Закончив третью главу (Теркин у генерала), буду иметь, вроде, полчасти. Можно будет засунуть долг в газету и выехать в Чистополь – писать вторые полчасти.
Вторая часть – Смоленщина, третья – наступление. На этом можно будет («без конца») оборвать. Нужно будет сделать большую поездку (после второй), пописать прозу и отдельные стихи.
Из записей последней поездки (в Двадцатую <Армию>).
Волоколамск. Тетя Зоя, владелица едва ли не единственной коровы, уцелевшей от немцев. В городе. Умная, веселая, продувная и в сущности добрая баба подмосковной провинции. И говорлива, и остра на язык, как редко может быть говорлива и остра – простая, деревенская баба. Это свойство именно городской, порядочно обеспеченной и достаточно досужливой женщины, которая полжизни проводит на рынке, в шумном вагоне пригородного поезда.

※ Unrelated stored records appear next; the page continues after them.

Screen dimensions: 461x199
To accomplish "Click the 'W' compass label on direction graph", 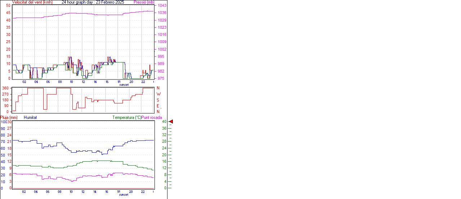I will point(158,94).
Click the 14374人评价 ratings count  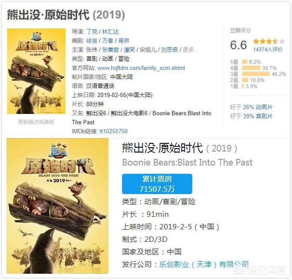tap(268, 49)
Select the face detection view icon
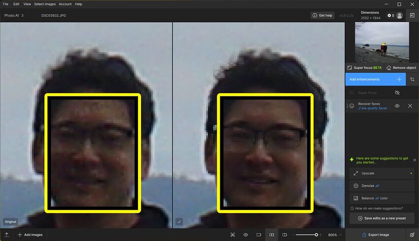The width and height of the screenshot is (419, 241). click(x=233, y=235)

На лавочке у своих ворот, за самоваром в любые тяжкие времена.
Корова – главное в ее жизни, и счастье ее близких (ведь даже появление мое с капитаном, ранее освоившим этот приют с коровой) определялось наличием коровы; дочка тети Зои сама по себе наверняка не могла бы привлечь капитана – у него были и другие «явки» в этом городе.
Это было место, где угощают и задабривают не только того, в ком непосредственно заинтересованы – жениха, – но и любого его товарища, – чтобы не сказал чего-либо…
Не только была приготовлена по всем правилам наша солдатская селедка, поставлен самовар, подогреты на примусе хорошие домашние щи и «быстренько разжарена» картошка на сковородке, но когда мы достали свою литровку водки, то хозяйка была как будто несколько огорчена:
– А я, Коленька, берегла-берегла бутылочку на черной смородине. Мой уже к ней подбирал ключи и так и сяк, а я – нет. Нет, думаю, как приедет Коленька, захочет выпить, а она и есть.
Корова! Ее прятали от немцев в каком-то сарайчике, ее во время бомбежки и обстрелов тетя Зоя переводила с места на место, покидая щель, где сидели все сутками. И не то чтоб она не боялась. Боялась, тряслась, ругалась и плакала, укоряла мужа, который ничего не мог, а все-таки вылезала «подоить поскорей» или покормить, напоить корову.
– После всех этих пережитков (бомбежка и пр.) еда на ум не шла.
– Нет, теперь уж, сохрани господь, придет немец – не останусь. Корову на веревочку, дом с четырех сторон подпалю, постою, пока проуглится все, – и пошли. Хоть и жалко всех этих хурбурушек (скарб, имущество).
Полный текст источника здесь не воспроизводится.